Various Artists, Sombras: Spanish Post-punk and Dark Pop 1981-1986 (Munster)
Here’s another gargantuan compilation from Munster, consisting of 42 tracks on two discs, along with a very hefty bi-lingual booklet loaded with great liner notes. This set includes a lot of the most prominent bands from the era like Paralisis Permanente and Decima Victima, but there also are some bands no one outside Spain would likely have heard, or heard of. The majority lean more in the direction of dark pop than post-punk, per se, and because the songs are written and sung in Spanish and there are subtle linguistic differences between Spanish and English that can make differences in phrasing and intonation quite striking. This was a difficult period in Spanish history.
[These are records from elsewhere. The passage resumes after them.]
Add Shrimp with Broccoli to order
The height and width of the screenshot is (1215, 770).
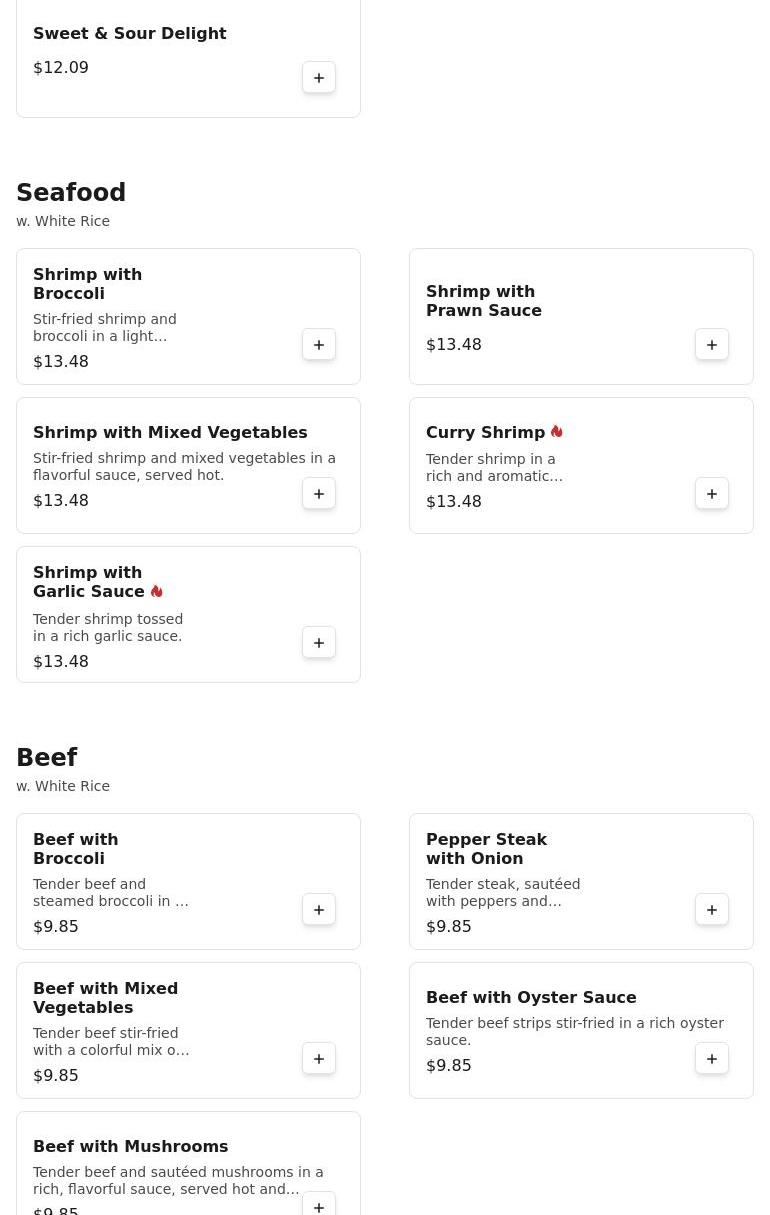(x=319, y=345)
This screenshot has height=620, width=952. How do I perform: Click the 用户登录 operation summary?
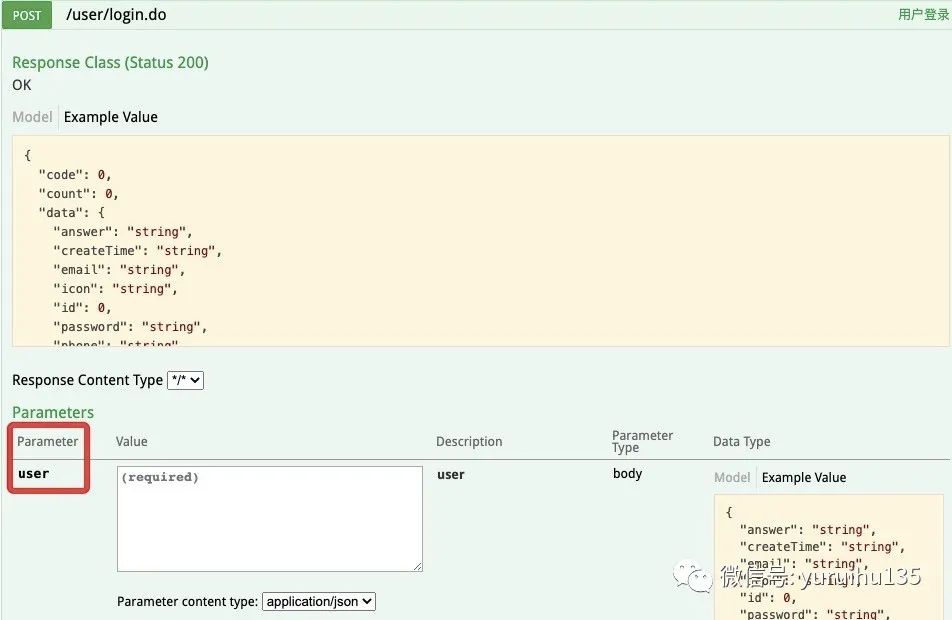(923, 15)
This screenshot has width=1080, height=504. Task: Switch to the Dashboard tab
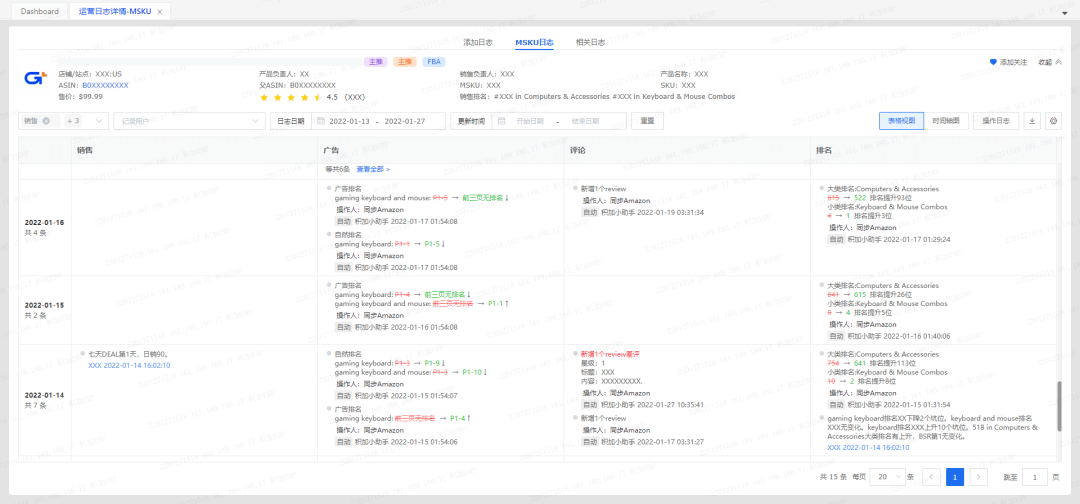click(x=39, y=11)
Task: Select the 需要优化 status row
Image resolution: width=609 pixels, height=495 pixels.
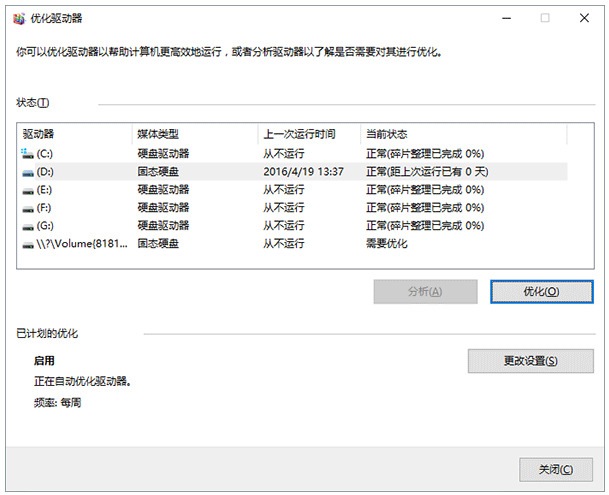Action: click(386, 244)
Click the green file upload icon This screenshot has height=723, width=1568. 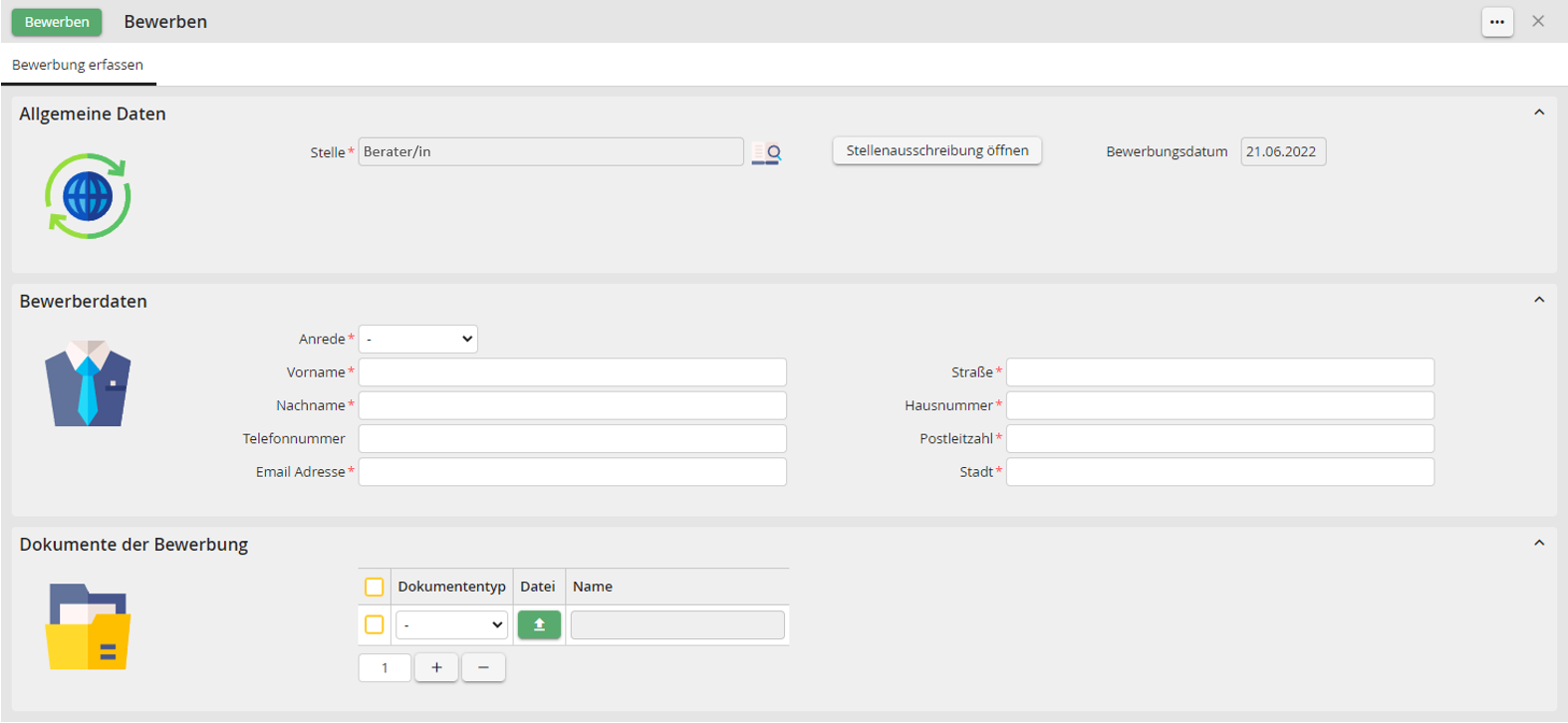coord(539,625)
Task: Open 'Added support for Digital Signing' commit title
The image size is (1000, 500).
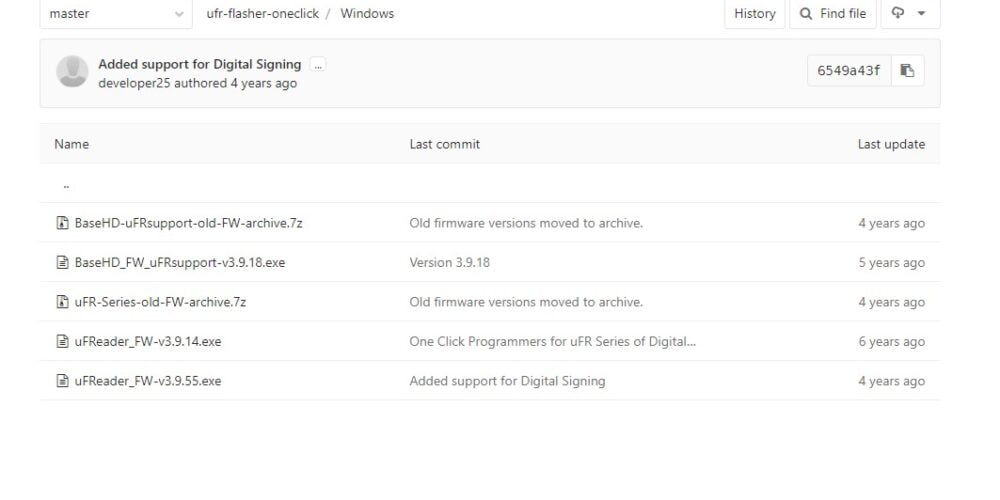Action: click(200, 64)
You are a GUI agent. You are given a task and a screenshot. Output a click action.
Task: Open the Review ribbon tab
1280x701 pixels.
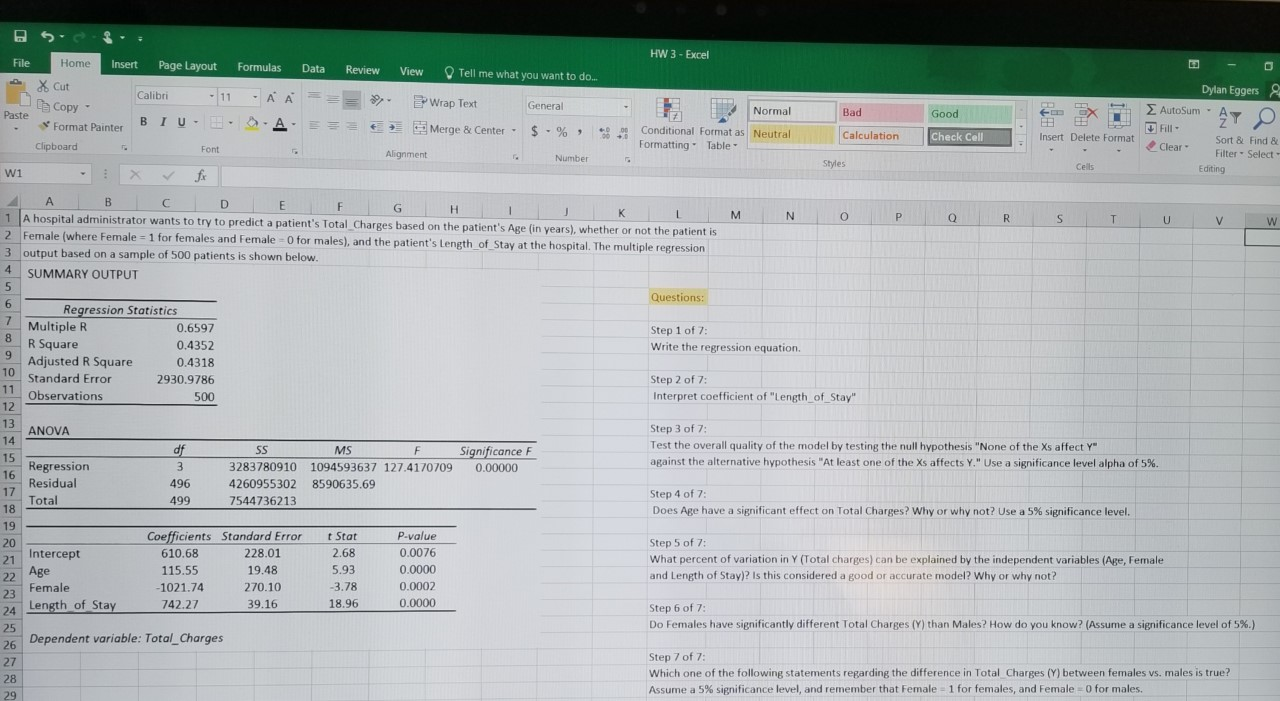362,70
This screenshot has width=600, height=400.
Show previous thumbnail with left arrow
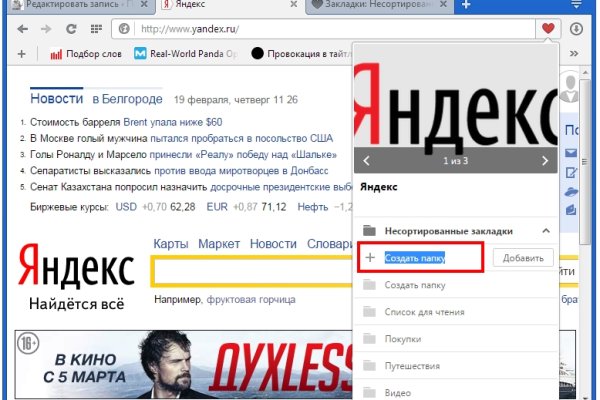pyautogui.click(x=366, y=160)
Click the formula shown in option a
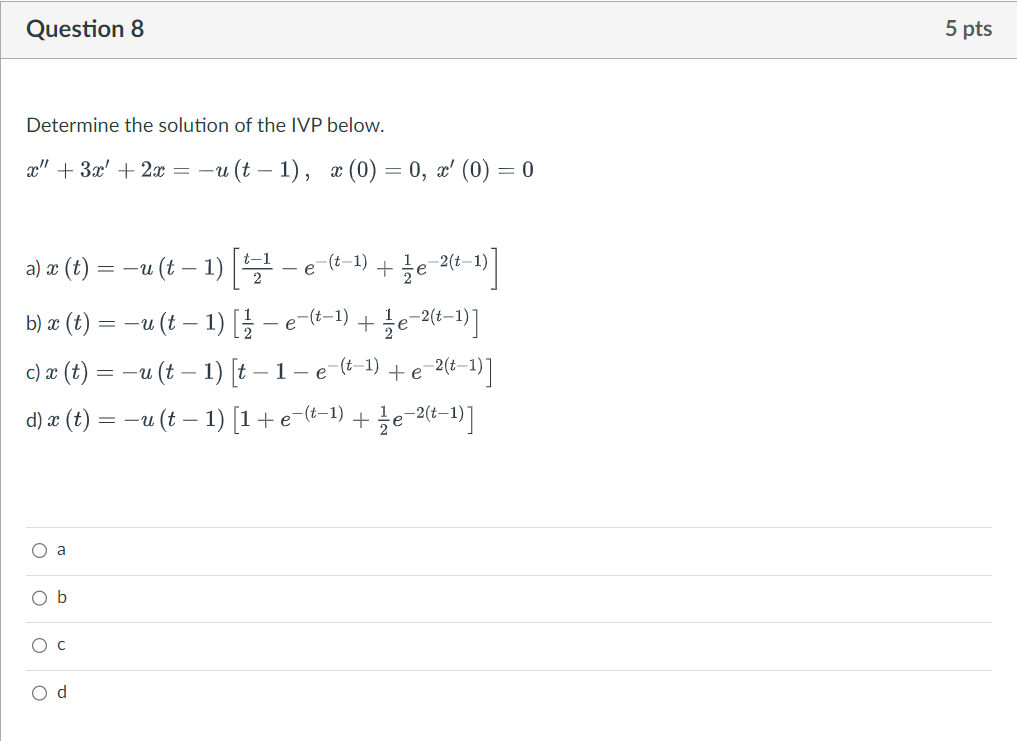 point(260,266)
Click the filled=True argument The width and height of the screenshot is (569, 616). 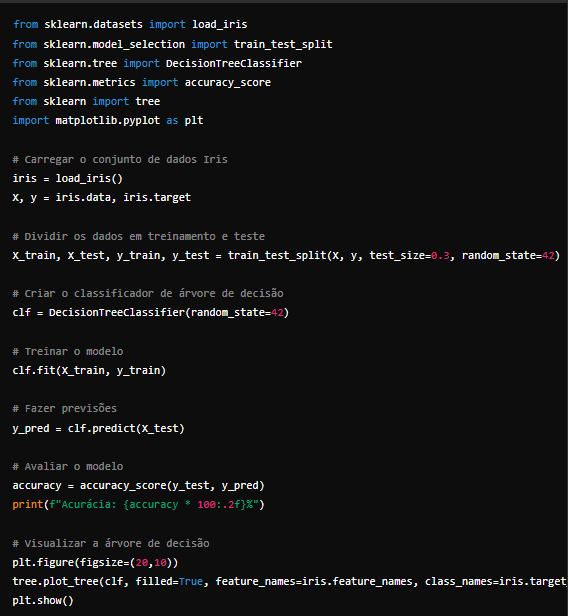point(169,581)
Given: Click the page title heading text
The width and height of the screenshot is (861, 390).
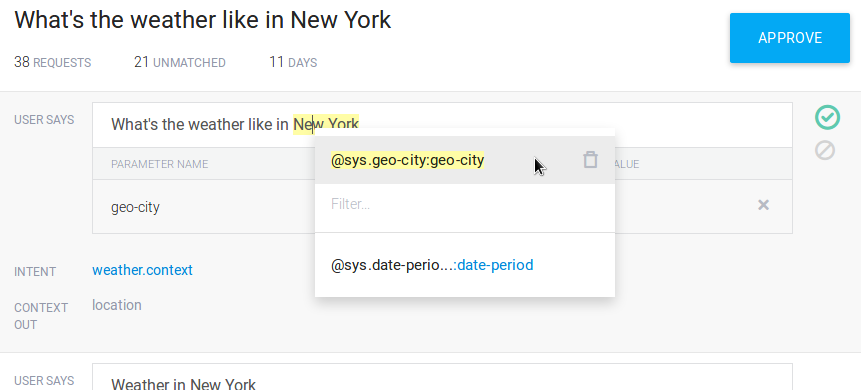Looking at the screenshot, I should click(x=203, y=20).
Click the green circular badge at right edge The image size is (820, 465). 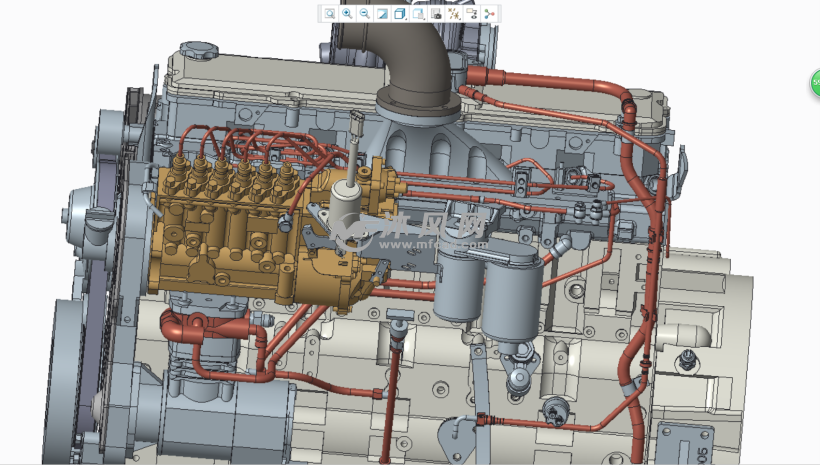[x=814, y=84]
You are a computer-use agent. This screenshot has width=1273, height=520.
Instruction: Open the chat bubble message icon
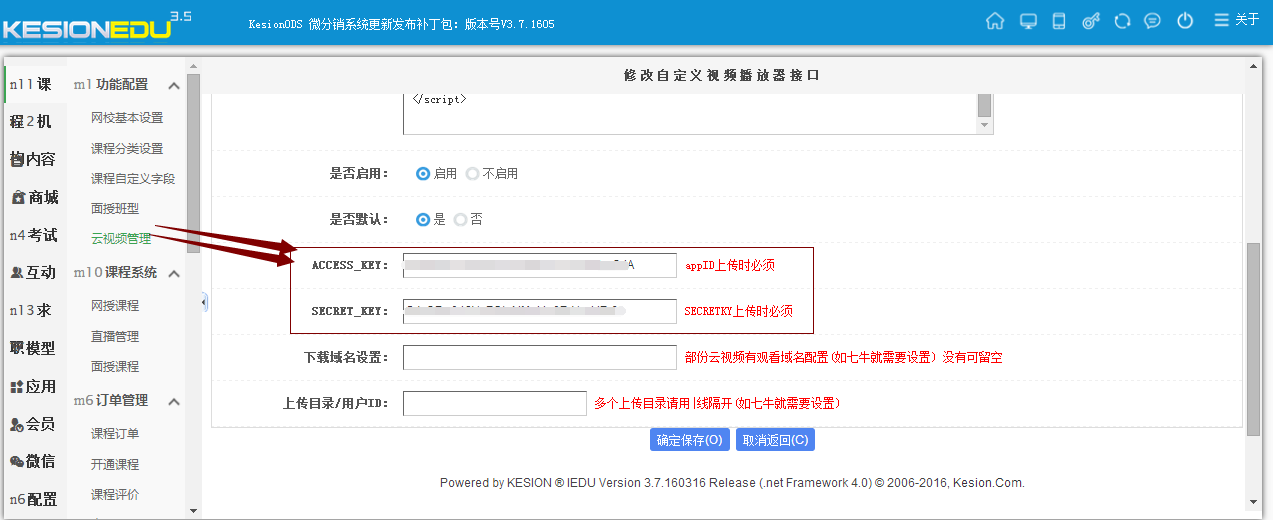pos(1153,21)
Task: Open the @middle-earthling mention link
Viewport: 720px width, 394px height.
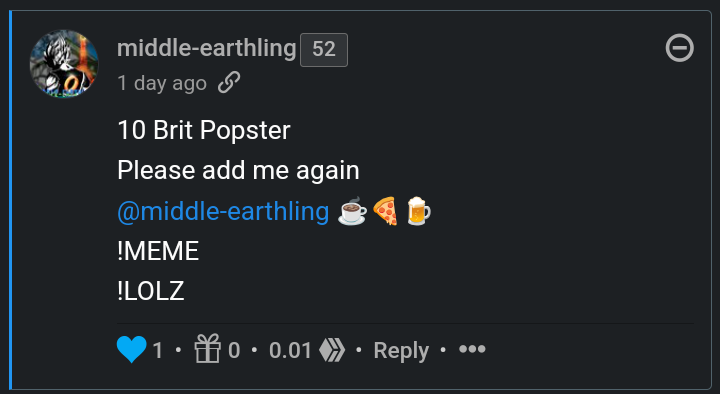Action: click(223, 211)
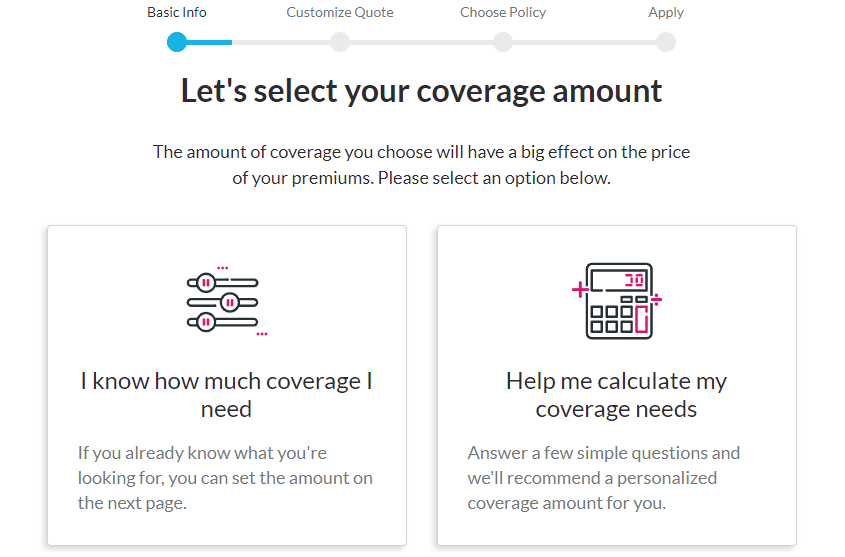Click the "Let's select your coverage amount" heading
This screenshot has height=557, width=845.
click(421, 90)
There was a vicious heroin epidemic (aren’t they all?), and there was a seething undercurrent of (musical) unrest. On November 13, 1982 Alaska y los Pegamoides played a show in Madrid and the course was set for the future when they gave away a flexi-disc that contained two unreleased songs. In fact, history was made. One of those songs, “El Jardin”, is included in this set. There’s a consistently minimalist, keyboard-laden, pre-gothic, new wave kind of thing happening with a lot of if being quite free of restraints. The post-punk stuff is jittery patchwork guitar and keyboard with some challenging vocals at times, for both singer and listener. Despite the language barrier for non-Spanish speakers, the ideas and themes being conveyed on a lot of these songs comes through just fine. Even some of the band names will give you a heads up on what’s contained here: New Buildings, V2 Berlin, Ceremonia, Beirut la Noche. A high level of quality runs through it and demonstrates how prolific and diverse this scene was. No rank amateurs found in this collection. Many of these songs, like Agrimensor K’s “Principio y Fin” and Donacion Agnelli’s “Asfixia” could have been in rotation on MTV in those early halcyon days.